PROBLEM DETAILS
Reproduce the stretch from the start of the listing through the line containing "pos(704,11)", requests included, and increase every coordinate in the answers by 91. Leave the pictures out.

▽

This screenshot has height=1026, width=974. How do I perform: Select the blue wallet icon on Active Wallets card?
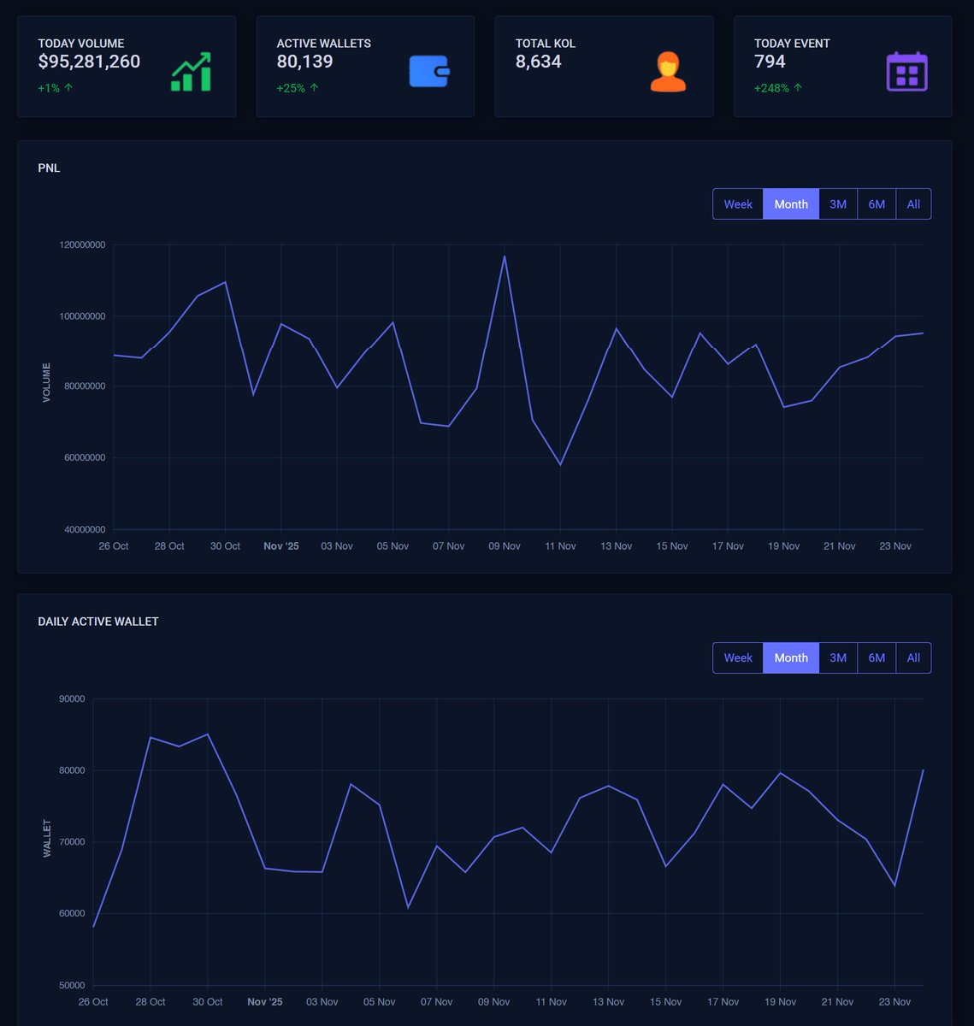429,70
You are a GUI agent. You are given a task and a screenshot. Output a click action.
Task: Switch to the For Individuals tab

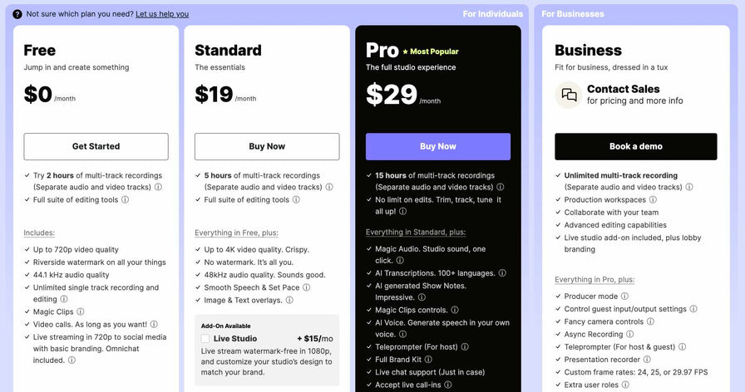[x=492, y=13]
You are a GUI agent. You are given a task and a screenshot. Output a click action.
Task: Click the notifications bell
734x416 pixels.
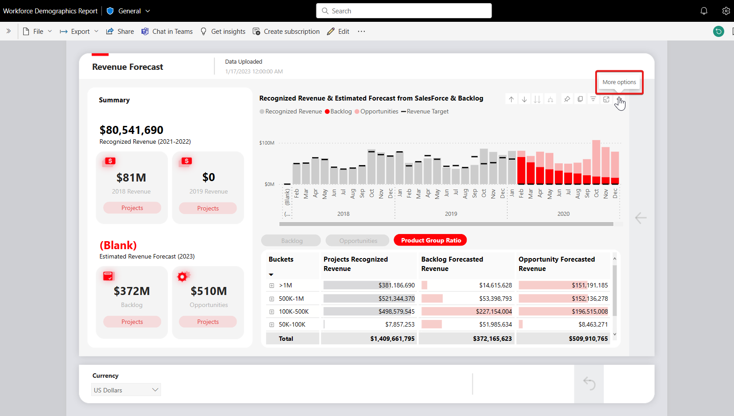pos(704,11)
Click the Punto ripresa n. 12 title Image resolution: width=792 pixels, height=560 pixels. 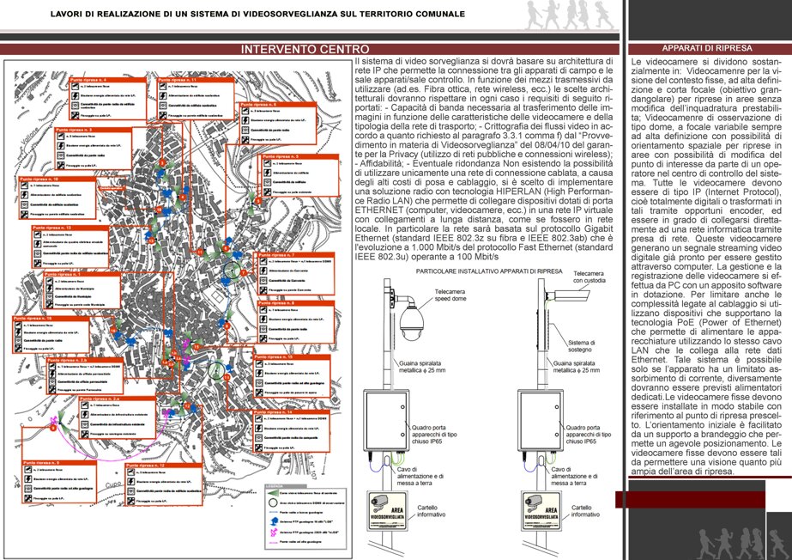147,465
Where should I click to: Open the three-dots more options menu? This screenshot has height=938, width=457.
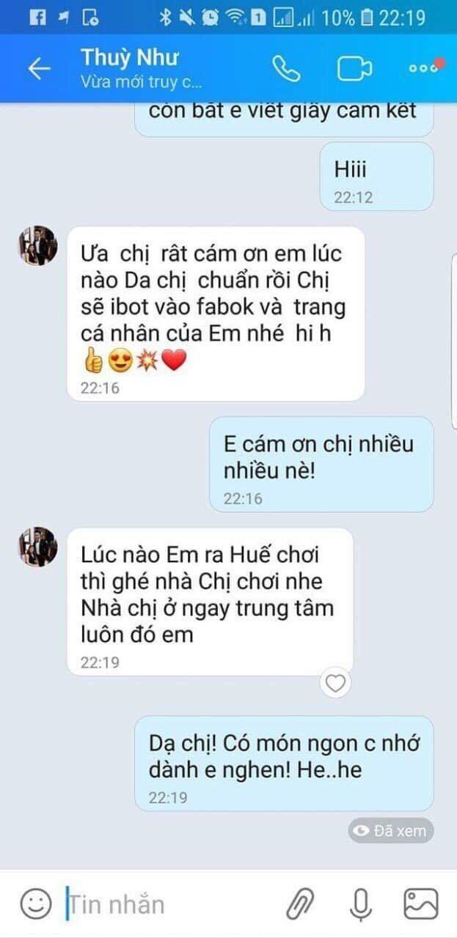pos(424,68)
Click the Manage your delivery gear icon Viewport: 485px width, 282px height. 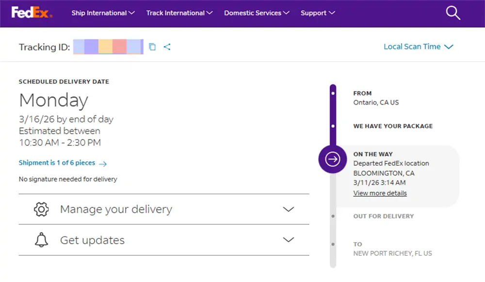(x=42, y=209)
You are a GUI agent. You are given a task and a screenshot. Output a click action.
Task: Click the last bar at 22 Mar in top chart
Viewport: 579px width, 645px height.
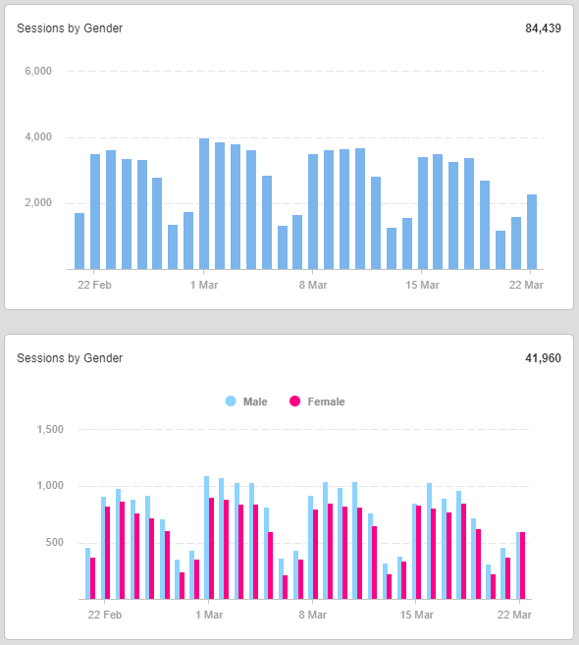pos(532,232)
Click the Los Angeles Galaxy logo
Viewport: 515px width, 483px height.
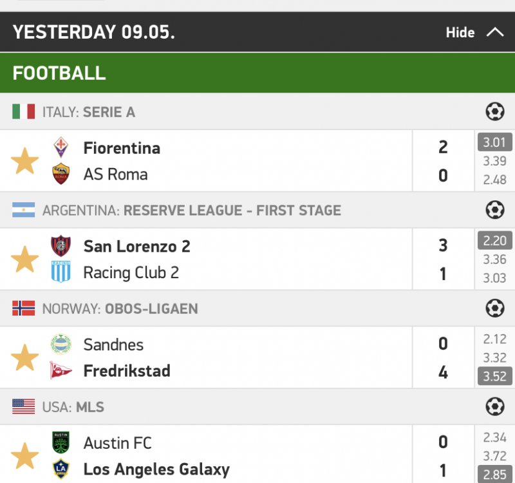(61, 469)
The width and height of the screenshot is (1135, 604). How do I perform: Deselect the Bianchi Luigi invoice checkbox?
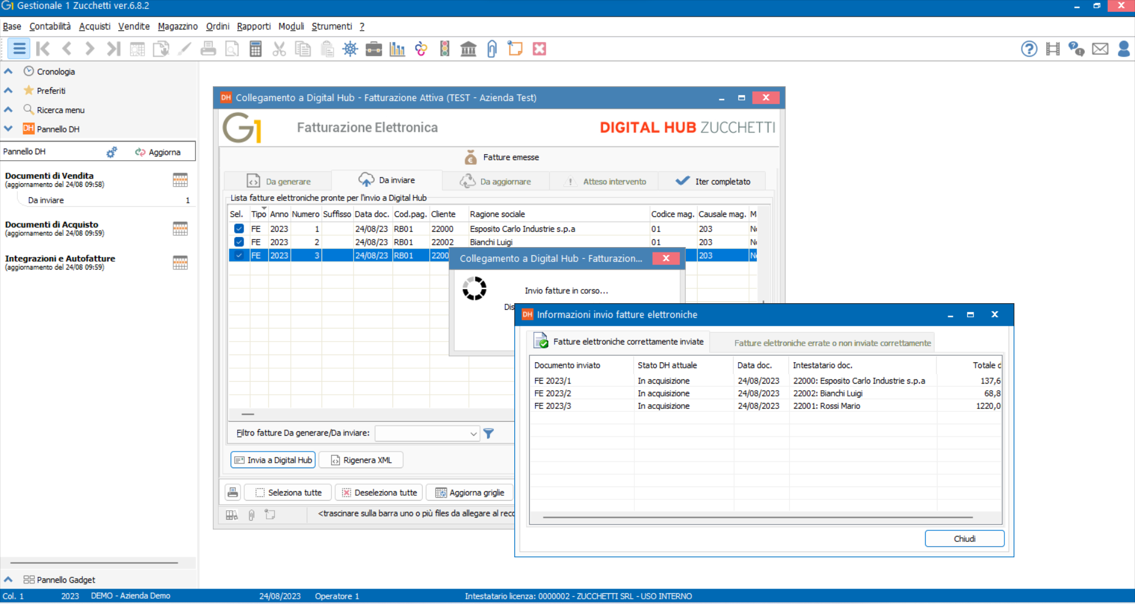238,242
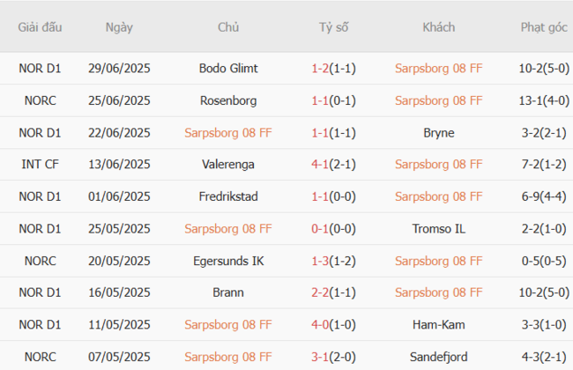Select the Bryne team name
The width and height of the screenshot is (573, 370).
[438, 132]
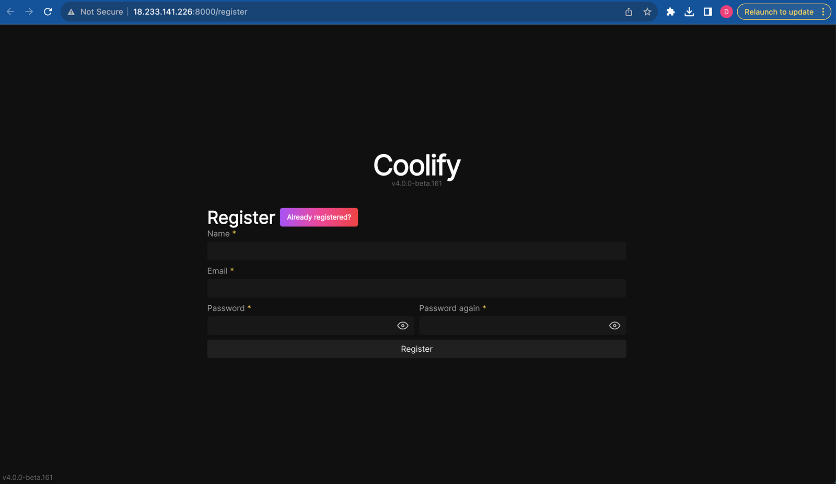Click the Already registered? button

tap(319, 217)
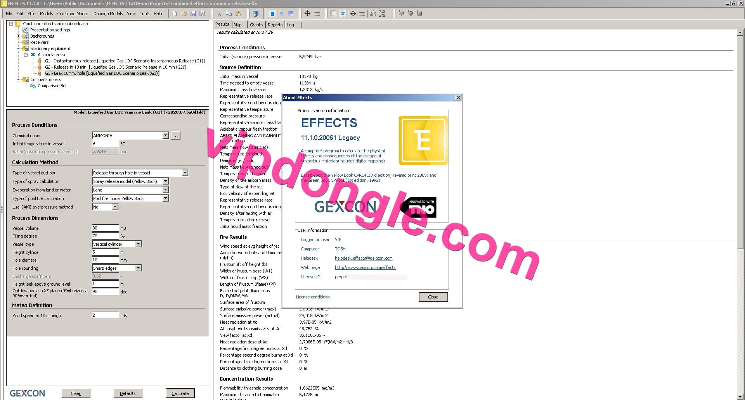Save the project using the Save icon
Image resolution: width=745 pixels, height=400 pixels.
point(193,13)
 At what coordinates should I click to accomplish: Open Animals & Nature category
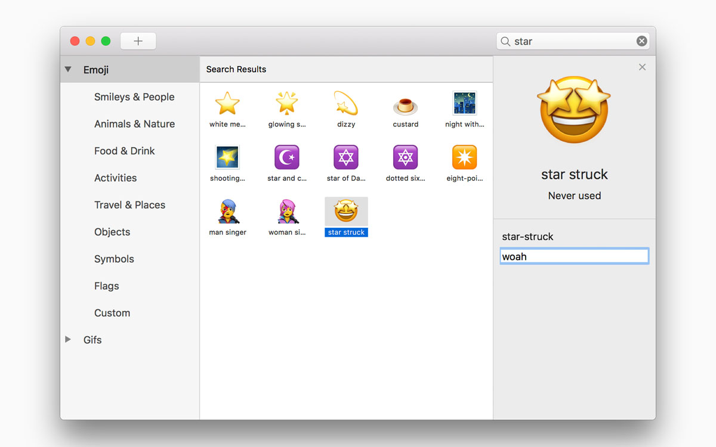click(134, 124)

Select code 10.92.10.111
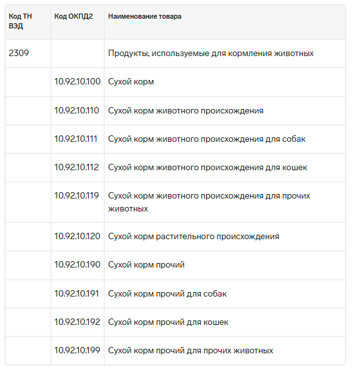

△

TASK OUTPUT
This screenshot has height=1026, width=974. How do I perform: Select the blue wallet icon on Active Wallets card?
520,161
You are a GUI agent. You are given a task and a screenshot. Output a click action.
Task: Switch to the For Individuals tab

[x=583, y=104]
You are a GUI agent. You are given a task and a screenshot. Output a click action.
Task: Click the notifications bell
734x416 pixels.
pos(795,102)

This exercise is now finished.